Portret użytkownika Mojeimię44

Cyt."Chodzi przede wszystkim

Cyt."Chodzi przede wszystkim o to, że biedniejsza część społeczeństwa w większości nie posiada konta bankowego. Władze chcą mieć również pewność, że pieniądze będą trafiały w ręce kobiet." Hmmy?

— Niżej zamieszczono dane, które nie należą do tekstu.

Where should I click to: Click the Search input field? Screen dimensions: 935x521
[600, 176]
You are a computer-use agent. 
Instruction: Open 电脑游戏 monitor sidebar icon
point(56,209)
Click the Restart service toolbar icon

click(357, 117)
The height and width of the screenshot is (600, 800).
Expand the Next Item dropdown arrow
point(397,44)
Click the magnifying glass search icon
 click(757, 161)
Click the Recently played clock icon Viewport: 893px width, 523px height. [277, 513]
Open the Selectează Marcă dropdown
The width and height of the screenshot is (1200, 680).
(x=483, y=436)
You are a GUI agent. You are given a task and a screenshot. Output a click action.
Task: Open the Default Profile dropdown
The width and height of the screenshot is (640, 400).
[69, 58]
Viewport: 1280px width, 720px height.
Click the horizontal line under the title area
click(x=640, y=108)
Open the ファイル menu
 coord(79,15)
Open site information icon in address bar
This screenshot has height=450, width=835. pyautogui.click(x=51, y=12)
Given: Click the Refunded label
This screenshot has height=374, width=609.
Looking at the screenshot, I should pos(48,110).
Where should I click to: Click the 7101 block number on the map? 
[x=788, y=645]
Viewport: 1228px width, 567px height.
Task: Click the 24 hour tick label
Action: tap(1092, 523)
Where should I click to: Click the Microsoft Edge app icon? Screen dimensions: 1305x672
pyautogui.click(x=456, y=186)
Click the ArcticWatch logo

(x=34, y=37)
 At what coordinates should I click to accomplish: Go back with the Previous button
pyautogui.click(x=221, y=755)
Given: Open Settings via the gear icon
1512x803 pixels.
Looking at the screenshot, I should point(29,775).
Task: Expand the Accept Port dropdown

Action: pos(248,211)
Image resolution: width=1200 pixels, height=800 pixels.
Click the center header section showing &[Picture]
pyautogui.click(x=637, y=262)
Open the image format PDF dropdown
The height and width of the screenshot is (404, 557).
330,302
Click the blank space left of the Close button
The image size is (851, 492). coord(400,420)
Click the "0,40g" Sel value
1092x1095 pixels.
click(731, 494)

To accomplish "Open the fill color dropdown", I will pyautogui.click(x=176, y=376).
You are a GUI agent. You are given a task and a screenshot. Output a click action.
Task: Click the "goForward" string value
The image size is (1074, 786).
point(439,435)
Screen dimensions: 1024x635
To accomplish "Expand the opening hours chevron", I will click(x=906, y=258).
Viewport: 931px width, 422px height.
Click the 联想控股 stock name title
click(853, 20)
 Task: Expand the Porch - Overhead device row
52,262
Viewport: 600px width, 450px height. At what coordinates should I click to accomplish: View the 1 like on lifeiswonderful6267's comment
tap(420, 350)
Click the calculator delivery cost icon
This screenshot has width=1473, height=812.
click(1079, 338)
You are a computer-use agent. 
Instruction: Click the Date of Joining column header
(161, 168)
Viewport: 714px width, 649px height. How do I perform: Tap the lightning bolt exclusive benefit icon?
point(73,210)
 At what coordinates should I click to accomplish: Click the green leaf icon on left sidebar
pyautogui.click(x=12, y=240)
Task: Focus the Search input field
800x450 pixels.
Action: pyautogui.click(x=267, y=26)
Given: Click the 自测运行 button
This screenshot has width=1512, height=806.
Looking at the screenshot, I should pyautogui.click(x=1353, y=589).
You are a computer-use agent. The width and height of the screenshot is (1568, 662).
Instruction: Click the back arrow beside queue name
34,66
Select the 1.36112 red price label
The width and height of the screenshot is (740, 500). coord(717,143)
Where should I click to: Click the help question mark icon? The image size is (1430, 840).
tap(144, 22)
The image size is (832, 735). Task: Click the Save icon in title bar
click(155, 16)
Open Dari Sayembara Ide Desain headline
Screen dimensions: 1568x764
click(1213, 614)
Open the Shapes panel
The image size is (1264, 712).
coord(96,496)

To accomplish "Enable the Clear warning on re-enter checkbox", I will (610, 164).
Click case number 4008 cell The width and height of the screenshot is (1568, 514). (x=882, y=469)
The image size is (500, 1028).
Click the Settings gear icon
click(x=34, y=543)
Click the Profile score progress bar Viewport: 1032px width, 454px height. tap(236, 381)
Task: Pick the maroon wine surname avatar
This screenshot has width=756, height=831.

 Moze pilotazowo zachipowac tych ludzi i problem z glowy. Wink

A tak powaznie. Faktycznie slyszalem juz o przypadkach proby wdrozenia programu rozdawnictwa pieniedzy dla obywateli w formie gwarantowanego dochodu. Tylko komu to ma sluzyc? No jak to komu? Suma sumaru pieniadze te poprzez konsupcjonizm i tak tylko raz przejda przez rynek a potem w formie kapitalu trafia na rachunek oszczednosciowy tych osob, ktore sa na szczycie piramidy finansowej. Na szczycie przypominam sa banki. Po miesiacu przy wyplacie kolejnego dochodu gwarantowanego rzad danego panstwa bedzie musial pozyczyc kolejna transze pieniadzy by je rozdac i pozyczy te pieniadze od bankow czyli od tych u ktorych wyladowaly pieniadze z ostatniego dochodu gwarantowego. Banki narzuca lichwe i tym samym te same pieniadze, ktore raz byly rozdane beda miesiac w miesiac przynosic bankom i im wlascicielom dochod z oprocentowania. Raz wypuszczone i dodrukowane pieniadze przyniosa 1000 krotny zysk z ich pozyczania czyli lichwy. To jeszcze bardziej podzieli ludzi na multimilionerow i niewolnikow. Zaloze sie, ze pomyslodawcami tej idei sa wlasnie banki a byc moze jest to nawet jeden z punktow programu zrownowazonego rozwoju tak mocno propogowanego przez ONZ. Lobbysci bankowi maja wejscia wszedzie. Dodam tylko, ze taki program jest utopijny, gdyz niewyedukowani obywatele calkowicie moga oddac sie patologiom skoro i tak za wszystko placi panstwo. 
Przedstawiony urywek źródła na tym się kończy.